Dragon has a technique of uniquely identifying each utterance. In particular, the location of the segments is determined by the Dragon SDK UtteranceBegin and UtteranceEnd methods of Engine Control module, which report the location of the beginning of an utterance and the location of the end of an utterance. For example, if the number of characters to the beginning of the utterance is 100, and to the end of the utterance is 115, then the utterance begins at 100 and has 15 characters (100, 15). If the following utterance is 22 characters long, then the next utterance begins at 116 and has 22 characters (116, 22). For reference, the location of utterances is stored in a listbox (not shown).
In Dragon's Naturally Speaking program, these speech segments vary from 2 to, say, 20 words depending upon the length of the pause setting in the Miscellaneous Tools section of Dragon Naturally Speaking. If the end user makes the pause setting longer more words will be part of an utterance because a long pause is required before Naturally Speaking establishes a different utterance. If the pause setting is made short then there will be more utterances with few words. Once transcription ends (using the TranscribeFile method), the text is captured.

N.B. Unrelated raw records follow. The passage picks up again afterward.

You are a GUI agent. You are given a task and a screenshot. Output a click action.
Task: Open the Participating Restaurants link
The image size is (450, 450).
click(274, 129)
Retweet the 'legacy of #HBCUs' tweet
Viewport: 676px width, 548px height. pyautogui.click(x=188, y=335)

The location of the utterances (using the UtteranceBegin and UtteranceEnd methods) is then used to break apart the text to create a list of utterances, shown in FIG. 2 as the unitary utterance text list 216. So long as a unitary audio file 214 and its associated text from the unitary utterance text list 216 are “active” within the Dragon software program on a computer, Dragon maintains audio-text alignment. When the unitary audio file 214 and its associated text from the unitary utterance text list 216 are no longer active within the Dragon software program, Dragon no longer maintains audio-text alignment.

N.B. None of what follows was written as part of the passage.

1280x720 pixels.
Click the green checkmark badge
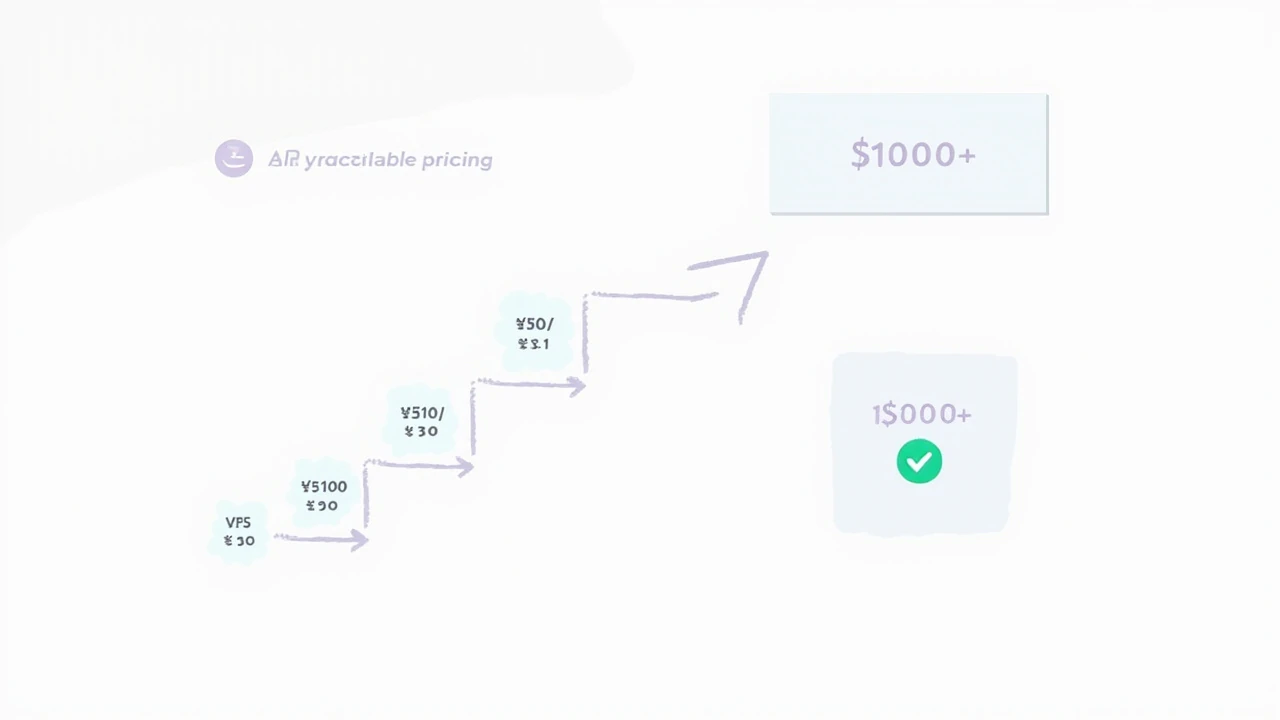pyautogui.click(x=919, y=462)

Audio-text alignment allows a user to playback the audio associated with an utterance displayed within a correction window. By comparing the audio for the currently selected speech segment with the selected speech segment, appropriate correction may be determined. If correction is necessary, then that correction is manually input with standard computer techniques. Unfortunately, when at least one of the audio and text is distributed or other shared with another computer, there is no known way to transfer the Dragon audio-text alignment from that initial computer to the other computer(s). The inventor has discovered that this is true even if those computers are connected across a computer network.
By way of summary, the present invention takes advantage of Dragon's technique of uniquely identifying each utterance to find the text for audio playback and automated correction. On playing back the unitary audio files 214, the invention creates a second or child single audio utterance 227 and aligns these child single audio utterances 227 with the unitary utterance text list 216.

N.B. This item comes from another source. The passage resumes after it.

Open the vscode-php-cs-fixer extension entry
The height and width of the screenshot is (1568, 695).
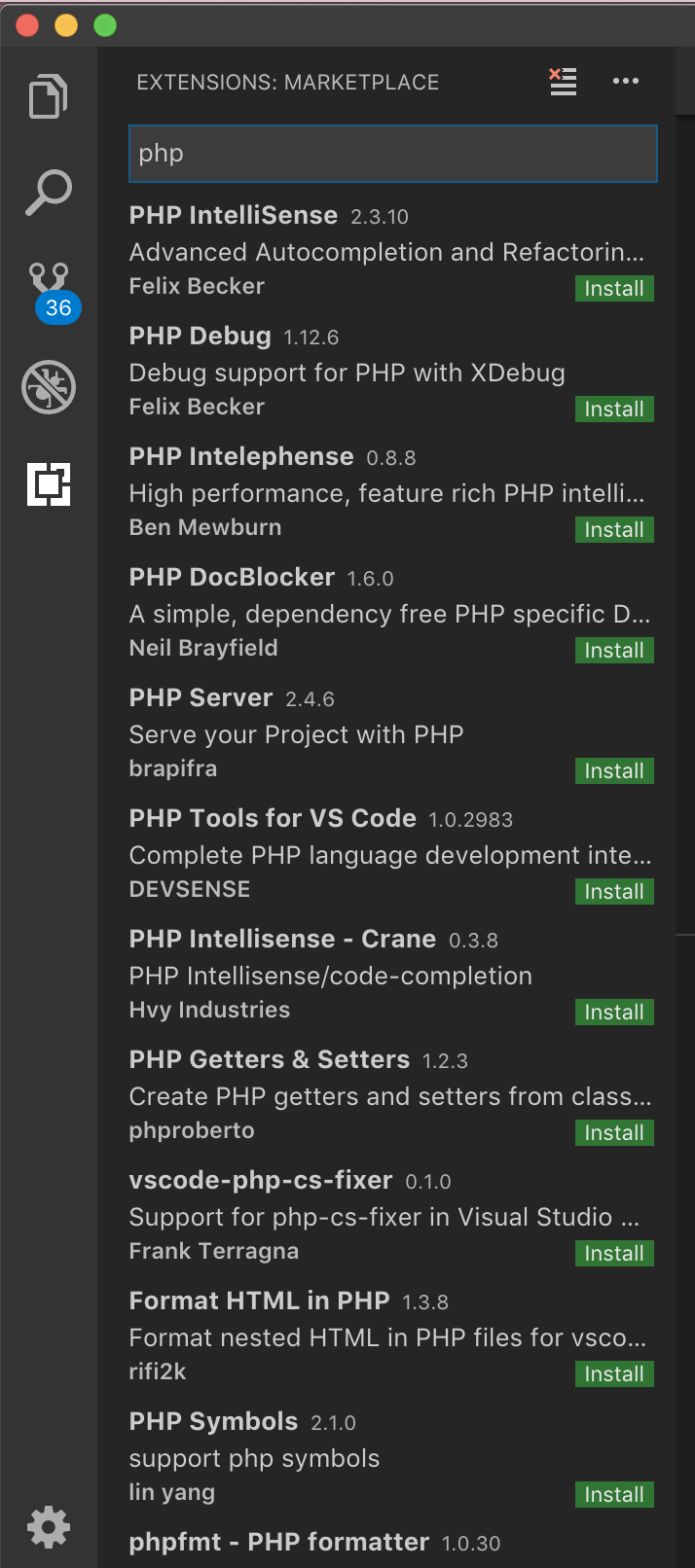[x=261, y=1181]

To accomplish this playback, the server 202 may include a sound card 218 having a mixer utility 220 and a sound recorder 222 coupled to the sound card 218. A speaker 224 may be coupled to the sound card 218.
The sound card 218 may be a plug-in optional circuit card that provides high-quality stereo sound output under program control. Moreover, Creative Labs, Trident, Diamond, Yamaha, Guillemot, NewCom, Inc., Voyetra Turtle Beach, Inc., and Digital Audio Labs may produce the sound card 218.
The mixer utility 220 may include optional settings that determine an input source and an output path for the sound card 218. The setting of the mixer utility 220 may be used to mute audio output to the speaker 222 associated with the server 202. These settings may be saved before changing the settings of the mixer utility 218 to specify a mixer input source.
The sound recorder 222 may be a media player having a system that is voice-activated and configured to receive input from the sound card 218. The settings of the mixer utility 218 also may be restored to saved sound card mixer settings after the sound recorder 222 finishes playing the unitary audio files 214.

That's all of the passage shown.